- REQUIRED TASK
Copy the data from the line with "Check the Amazon" to the line with "click(975, 174)", swapping "paper-plane" for "arrow" and leaving everything else unchanged.

*** TASK INPUT

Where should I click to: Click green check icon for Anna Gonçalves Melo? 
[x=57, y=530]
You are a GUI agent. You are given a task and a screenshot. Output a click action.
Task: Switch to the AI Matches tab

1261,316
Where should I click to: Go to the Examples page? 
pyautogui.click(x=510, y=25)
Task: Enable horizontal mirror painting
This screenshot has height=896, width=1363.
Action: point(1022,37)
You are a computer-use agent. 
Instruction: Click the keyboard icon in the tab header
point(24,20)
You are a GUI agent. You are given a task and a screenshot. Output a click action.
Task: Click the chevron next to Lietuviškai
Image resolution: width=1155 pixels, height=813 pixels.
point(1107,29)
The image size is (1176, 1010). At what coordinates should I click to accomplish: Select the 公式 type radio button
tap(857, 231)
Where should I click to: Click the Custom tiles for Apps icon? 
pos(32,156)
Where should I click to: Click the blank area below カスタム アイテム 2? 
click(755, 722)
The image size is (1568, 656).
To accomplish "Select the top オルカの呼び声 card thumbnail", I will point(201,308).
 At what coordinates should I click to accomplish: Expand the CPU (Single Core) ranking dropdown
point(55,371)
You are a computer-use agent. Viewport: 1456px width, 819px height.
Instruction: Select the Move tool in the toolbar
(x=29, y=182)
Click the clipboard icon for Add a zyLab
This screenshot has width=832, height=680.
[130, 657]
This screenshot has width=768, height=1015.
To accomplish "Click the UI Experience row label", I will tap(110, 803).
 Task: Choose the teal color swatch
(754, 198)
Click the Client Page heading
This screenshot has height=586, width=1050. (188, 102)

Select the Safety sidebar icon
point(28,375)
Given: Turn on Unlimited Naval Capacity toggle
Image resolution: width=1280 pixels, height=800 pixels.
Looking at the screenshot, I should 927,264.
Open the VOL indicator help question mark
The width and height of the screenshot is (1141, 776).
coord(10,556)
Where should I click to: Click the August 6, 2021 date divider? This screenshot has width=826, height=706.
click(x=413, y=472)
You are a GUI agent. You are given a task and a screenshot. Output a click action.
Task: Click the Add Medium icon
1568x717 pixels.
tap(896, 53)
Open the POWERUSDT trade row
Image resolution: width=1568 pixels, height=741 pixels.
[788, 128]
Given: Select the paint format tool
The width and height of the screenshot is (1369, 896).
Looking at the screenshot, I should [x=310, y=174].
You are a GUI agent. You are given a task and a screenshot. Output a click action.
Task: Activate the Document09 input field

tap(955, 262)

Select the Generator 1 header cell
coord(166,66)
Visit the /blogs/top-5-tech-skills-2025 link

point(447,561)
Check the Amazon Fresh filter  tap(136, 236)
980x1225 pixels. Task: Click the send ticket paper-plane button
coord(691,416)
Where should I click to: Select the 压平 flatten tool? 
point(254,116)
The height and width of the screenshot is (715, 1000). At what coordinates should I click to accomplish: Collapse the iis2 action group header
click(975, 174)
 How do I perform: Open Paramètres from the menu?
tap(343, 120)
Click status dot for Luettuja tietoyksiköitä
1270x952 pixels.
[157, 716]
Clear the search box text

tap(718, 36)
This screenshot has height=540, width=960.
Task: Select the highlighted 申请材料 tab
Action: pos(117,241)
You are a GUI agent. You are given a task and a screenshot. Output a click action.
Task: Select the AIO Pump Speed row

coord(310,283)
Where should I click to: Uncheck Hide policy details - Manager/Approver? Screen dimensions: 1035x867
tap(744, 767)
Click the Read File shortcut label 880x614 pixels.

******

- WRITTEN REPLY
Check the Amazon Fresh filter  tap(136, 236)
980x1225 pixels. Task: Click the send ticket arrow button
coord(691,416)
Where should I click to: Select the 压平 flatten tool? 
point(254,116)
The height and width of the screenshot is (715, 1000). At what coordinates should I click to accomplish: Collapse the iis2 action group header
click(975, 174)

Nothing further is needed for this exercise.